Por Dra. Adriana Gasparian (*)
Um dos conceitos do termo jornada refere-se a um caminho a ser percorrido dentro de um espaço de tempo. Por esta razão, este substantivo encaixa-se perfeitamente quando falamos em compliance na saúde. Ou seja, não estamos falando de algo que acontecerá instantaneamente, ainda que seja uma mudança desejada pela maioria e tão pouco deve-se supor que todas as instituições percorrerão este caminho no mesmo tempo. Estas considerações preliminares, aparentemente óbvias, são essenciais para a compreensão real do trabalho a ser feito para que um programa de compliance seja bem-sucedido neste setor.
Na busca pela integridade dos seus negócios e, especialmente, pela transparência das suas práticas, cada vez mais as instituições de saúde realizam investimentos em programas voltados para a área sem atingir o sucesso esperado. Isso ocorre, na maioria dos casos, pela ineficiência dos programas de compliance. Se optarmos simplesmente por copiar um modelo e nos conformarmos em montar um programa que se preocupe basicamente em seguir o passo a passo das cartilhas, não atingiremos os objetivos desejados, como acontece em grandes empresas de outros segmentos.
A efetividade do combate à má conduta sistematizada organizacional está diretamente ligada ao envolvimento de todos os funcionários no processo, desde a alta liderança até o nível operacional da empresa.
Apesar de o conceito antigo considerar estar em compliance apenas como atendimento regulatório, na atualidade o termo tem sido compreendido também no posicionamento ético das organizações. Esta diferença sutil traz a possibilidade de vivenciar o compliance de maneira prática no dia a dia das instituições e permite que ele permeie todos os níveis hierárquicos, atingindo inclusive a base da instituição.
Se para outros setores que tratam este tema há muito mais tempo tornar um programa de compliance eficiente é complexo, na área de saúde a situação é ainda mais sensível e complexa: o profissional da saúde vivencia no seu dia a dia alguns dilemas éticos, como a pressão por resultados x assistência ao paciente (custo pela incorporação de novas tecnologias), o livre exercício da medicina, levando em conta as regras dos planos de saúde aos quais deve se submeter, que impactam diretamente a vida humana.

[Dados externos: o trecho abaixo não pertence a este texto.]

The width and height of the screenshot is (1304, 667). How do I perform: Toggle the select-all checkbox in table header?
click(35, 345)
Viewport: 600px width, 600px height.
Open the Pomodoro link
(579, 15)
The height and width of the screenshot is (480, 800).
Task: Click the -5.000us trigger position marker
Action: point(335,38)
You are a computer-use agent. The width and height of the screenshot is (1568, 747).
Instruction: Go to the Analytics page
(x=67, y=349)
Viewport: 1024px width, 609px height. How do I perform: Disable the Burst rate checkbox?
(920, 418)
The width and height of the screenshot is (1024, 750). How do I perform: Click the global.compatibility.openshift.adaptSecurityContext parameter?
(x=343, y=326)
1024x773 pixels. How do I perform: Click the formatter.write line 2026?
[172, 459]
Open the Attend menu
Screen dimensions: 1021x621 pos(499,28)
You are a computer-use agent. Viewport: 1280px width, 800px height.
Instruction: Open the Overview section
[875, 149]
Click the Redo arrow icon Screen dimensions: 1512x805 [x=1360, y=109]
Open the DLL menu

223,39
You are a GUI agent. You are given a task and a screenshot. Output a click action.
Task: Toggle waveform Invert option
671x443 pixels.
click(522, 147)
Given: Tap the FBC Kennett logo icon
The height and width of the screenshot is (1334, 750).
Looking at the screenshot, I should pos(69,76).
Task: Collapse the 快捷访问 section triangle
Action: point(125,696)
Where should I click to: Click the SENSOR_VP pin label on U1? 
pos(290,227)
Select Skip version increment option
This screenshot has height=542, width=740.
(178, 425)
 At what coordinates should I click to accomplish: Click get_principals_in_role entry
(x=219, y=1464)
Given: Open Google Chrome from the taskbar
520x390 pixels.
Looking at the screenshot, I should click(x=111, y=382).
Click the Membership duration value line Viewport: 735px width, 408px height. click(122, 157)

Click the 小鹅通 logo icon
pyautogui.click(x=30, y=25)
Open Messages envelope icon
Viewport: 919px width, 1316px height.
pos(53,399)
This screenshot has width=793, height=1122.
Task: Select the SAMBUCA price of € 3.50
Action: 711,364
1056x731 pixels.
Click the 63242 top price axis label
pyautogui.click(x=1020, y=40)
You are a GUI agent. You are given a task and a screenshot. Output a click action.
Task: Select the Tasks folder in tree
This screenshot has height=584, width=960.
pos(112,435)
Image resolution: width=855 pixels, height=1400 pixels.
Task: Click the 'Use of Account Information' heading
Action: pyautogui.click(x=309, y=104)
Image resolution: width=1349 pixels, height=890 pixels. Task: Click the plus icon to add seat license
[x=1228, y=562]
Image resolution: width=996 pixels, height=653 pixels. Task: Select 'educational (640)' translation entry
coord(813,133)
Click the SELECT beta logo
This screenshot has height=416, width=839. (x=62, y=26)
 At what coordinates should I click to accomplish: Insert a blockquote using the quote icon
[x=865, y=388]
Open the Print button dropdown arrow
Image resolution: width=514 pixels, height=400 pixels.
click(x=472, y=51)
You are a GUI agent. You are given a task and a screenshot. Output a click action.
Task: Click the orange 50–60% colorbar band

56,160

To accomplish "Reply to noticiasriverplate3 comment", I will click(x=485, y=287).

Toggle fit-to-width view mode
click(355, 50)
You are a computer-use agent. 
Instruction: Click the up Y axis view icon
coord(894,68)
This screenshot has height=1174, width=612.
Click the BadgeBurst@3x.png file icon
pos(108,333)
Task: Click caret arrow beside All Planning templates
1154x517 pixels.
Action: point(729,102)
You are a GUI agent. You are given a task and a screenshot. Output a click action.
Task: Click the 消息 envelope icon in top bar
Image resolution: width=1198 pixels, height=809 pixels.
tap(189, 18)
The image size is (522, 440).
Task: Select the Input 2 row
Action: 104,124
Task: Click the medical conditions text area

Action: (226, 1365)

Em função disso, incorporar boas práticas de compliance nas instituições de saúde proporciona grandes benefícios ao setor.
Além da transparência médica, vivenciamos um momento em que a sociedade tem questionado mais de perto a ética na área da saúde tendo em vista, por exemplo, o escândalo envolvendo grandes instituições relacionado à máfia das próteses. A atividade médica assistencial, que desde os primórdios era tida como nobre e de posicionamento ético inquestionável, tem passado por questionamentos por parte da opinião pública, que encontra nas mídias sociais um meio mais acessível para externar suas opiniões.
O caminho parece sem volta. As instituições de saúde precisam estar preparadas para o empoderamento do paciente, estruturando uma cultura de compliance que tenha o mesmo peso que uma acreditação ou certificação de qualidade.
Devemos e queremos fazer com que a ética organizacional seja construída tendo como alicerce a ética individual, cabendo à organização criar um ambiente propício para que cada colaborador desenvolva o sentimento de pertencimento e exercite nas suas atividades diárias os valores éticos indispensáveis para tornar um programa de compliance efetivo.
(*) Dra. Adriana Gasparian é Gerente de Controles Internos do Hospital Santa Paula.
Fonte: Saúde Business, em 08.01.2019.